### Work order
Write out exactly the lines below that run from the one containing "Given: Enable the" through the one containing "You are a computer-use agent. The", both included, with no other lines.

__________________________________________________

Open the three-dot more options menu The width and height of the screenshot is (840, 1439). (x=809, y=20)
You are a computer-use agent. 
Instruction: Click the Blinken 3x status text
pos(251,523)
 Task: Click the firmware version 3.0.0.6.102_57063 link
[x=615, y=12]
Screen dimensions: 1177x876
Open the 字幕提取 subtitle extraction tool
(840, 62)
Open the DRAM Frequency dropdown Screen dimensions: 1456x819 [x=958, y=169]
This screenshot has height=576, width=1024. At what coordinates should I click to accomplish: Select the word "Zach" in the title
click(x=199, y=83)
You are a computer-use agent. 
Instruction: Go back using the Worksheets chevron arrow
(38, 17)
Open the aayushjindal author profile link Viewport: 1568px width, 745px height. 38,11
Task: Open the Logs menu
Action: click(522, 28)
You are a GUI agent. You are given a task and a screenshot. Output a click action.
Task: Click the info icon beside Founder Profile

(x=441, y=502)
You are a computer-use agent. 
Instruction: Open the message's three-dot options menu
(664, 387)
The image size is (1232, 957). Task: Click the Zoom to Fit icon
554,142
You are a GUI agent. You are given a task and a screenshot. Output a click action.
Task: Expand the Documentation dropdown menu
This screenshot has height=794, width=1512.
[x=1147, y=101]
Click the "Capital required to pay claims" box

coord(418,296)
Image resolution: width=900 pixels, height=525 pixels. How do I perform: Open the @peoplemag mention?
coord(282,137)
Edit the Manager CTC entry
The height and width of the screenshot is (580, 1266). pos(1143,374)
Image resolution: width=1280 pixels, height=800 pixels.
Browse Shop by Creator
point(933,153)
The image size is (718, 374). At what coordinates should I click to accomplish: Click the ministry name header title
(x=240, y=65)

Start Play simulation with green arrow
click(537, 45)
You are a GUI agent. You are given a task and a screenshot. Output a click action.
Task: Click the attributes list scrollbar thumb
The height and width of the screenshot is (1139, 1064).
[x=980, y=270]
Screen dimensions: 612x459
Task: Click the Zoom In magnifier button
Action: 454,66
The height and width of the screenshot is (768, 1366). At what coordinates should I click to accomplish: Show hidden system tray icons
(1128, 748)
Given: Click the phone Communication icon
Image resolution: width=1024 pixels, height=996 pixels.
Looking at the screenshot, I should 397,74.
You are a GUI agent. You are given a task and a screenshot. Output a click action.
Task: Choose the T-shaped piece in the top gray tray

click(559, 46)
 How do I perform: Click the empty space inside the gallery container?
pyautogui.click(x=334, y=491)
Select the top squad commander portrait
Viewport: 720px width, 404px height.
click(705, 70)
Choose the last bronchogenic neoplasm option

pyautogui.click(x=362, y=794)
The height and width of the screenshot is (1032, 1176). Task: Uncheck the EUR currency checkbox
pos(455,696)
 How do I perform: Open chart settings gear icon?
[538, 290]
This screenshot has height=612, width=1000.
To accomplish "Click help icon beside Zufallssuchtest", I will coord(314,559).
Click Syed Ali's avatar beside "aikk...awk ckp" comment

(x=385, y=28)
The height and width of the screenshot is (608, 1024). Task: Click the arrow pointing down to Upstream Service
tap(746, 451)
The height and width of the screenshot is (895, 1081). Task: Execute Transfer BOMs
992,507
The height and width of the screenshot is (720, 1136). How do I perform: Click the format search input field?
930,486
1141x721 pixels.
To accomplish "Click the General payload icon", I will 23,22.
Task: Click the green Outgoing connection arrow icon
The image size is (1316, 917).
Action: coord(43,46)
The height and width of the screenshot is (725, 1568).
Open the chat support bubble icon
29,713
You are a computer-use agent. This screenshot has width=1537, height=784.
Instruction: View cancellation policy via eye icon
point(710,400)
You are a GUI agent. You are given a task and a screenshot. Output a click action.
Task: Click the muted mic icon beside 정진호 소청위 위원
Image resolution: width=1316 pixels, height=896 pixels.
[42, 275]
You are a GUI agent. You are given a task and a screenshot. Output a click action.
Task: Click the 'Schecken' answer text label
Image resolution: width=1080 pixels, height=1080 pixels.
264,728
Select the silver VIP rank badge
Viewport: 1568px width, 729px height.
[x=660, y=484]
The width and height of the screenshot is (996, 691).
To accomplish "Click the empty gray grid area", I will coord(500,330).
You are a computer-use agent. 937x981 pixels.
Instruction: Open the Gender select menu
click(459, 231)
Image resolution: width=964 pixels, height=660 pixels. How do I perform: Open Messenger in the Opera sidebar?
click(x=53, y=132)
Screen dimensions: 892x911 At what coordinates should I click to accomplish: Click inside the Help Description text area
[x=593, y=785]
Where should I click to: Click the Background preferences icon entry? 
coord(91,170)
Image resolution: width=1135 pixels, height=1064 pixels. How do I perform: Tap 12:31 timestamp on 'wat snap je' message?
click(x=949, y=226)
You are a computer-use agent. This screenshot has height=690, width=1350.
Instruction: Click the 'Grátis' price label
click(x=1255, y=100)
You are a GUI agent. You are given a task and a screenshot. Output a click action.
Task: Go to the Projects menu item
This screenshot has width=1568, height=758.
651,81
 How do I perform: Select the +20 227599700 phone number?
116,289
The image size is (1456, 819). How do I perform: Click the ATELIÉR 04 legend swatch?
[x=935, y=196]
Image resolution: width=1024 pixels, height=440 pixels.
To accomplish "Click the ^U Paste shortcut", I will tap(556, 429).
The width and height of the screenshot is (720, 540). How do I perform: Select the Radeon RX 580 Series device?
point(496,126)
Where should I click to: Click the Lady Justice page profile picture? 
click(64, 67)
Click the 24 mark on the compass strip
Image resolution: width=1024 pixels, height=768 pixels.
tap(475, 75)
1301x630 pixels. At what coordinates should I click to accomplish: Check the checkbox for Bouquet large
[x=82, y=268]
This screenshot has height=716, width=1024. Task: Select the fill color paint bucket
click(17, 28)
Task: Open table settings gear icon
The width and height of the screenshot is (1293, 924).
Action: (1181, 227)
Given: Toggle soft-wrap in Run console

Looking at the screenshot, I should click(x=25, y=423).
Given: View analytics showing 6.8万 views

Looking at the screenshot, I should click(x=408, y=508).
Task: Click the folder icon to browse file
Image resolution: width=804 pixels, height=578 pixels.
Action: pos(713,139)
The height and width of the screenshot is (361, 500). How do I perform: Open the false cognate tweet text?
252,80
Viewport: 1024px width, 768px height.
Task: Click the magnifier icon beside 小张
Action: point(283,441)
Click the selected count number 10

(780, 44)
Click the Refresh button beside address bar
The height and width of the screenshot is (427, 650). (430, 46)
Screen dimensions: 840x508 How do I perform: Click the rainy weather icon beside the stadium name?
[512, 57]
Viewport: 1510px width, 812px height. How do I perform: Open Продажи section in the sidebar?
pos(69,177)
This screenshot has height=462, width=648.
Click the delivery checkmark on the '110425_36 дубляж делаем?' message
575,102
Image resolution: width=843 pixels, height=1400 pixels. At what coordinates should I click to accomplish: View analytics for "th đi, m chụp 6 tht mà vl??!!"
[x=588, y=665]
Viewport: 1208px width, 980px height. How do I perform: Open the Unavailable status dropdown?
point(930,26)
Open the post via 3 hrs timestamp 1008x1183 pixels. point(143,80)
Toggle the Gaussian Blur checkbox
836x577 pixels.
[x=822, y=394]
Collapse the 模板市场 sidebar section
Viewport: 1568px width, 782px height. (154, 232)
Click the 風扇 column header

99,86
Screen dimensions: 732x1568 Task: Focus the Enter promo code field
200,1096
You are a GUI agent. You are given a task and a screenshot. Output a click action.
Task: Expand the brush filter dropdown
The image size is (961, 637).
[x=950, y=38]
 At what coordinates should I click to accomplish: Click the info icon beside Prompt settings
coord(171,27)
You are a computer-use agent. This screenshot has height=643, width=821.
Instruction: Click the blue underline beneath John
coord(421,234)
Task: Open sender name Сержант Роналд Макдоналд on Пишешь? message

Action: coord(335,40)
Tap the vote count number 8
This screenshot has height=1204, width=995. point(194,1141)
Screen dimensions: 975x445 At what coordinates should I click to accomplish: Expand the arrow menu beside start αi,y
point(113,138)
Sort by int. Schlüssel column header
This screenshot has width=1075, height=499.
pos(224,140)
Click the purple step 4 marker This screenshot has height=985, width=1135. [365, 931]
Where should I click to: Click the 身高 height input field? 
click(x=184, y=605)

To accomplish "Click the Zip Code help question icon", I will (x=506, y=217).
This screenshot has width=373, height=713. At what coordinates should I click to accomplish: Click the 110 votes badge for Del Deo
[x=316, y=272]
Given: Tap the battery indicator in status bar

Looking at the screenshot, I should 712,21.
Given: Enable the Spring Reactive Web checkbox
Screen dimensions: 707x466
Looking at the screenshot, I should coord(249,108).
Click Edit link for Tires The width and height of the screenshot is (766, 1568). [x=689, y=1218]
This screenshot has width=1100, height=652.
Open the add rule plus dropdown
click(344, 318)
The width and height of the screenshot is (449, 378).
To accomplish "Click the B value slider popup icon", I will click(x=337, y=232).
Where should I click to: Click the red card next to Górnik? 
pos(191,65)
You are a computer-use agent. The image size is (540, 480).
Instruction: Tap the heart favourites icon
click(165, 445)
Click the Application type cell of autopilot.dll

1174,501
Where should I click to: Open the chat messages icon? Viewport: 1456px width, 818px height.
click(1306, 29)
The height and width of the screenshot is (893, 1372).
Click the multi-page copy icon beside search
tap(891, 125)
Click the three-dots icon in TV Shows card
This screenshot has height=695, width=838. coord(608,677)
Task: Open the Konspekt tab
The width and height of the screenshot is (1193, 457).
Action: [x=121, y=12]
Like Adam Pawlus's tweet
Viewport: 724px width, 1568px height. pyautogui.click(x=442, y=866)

__________________________________________________

### Reply
Given: Enable the Spring Reactive Web checkbox
Screen dimensions: 707x466
Looking at the screenshot, I should coord(249,108).
Click Edit link for Tires The width and height of the screenshot is (766, 1568). [x=689, y=1218]
This screenshot has width=1100, height=652.
Open the add rule plus dropdown
click(344, 318)
The width and height of the screenshot is (449, 378).
To accomplish "Click the B value slider popup icon", I will click(x=337, y=232).
Where should I click to: Click the red card next to Górnik? 
pos(191,65)
You are a computer-use agent. The image size is (540, 480).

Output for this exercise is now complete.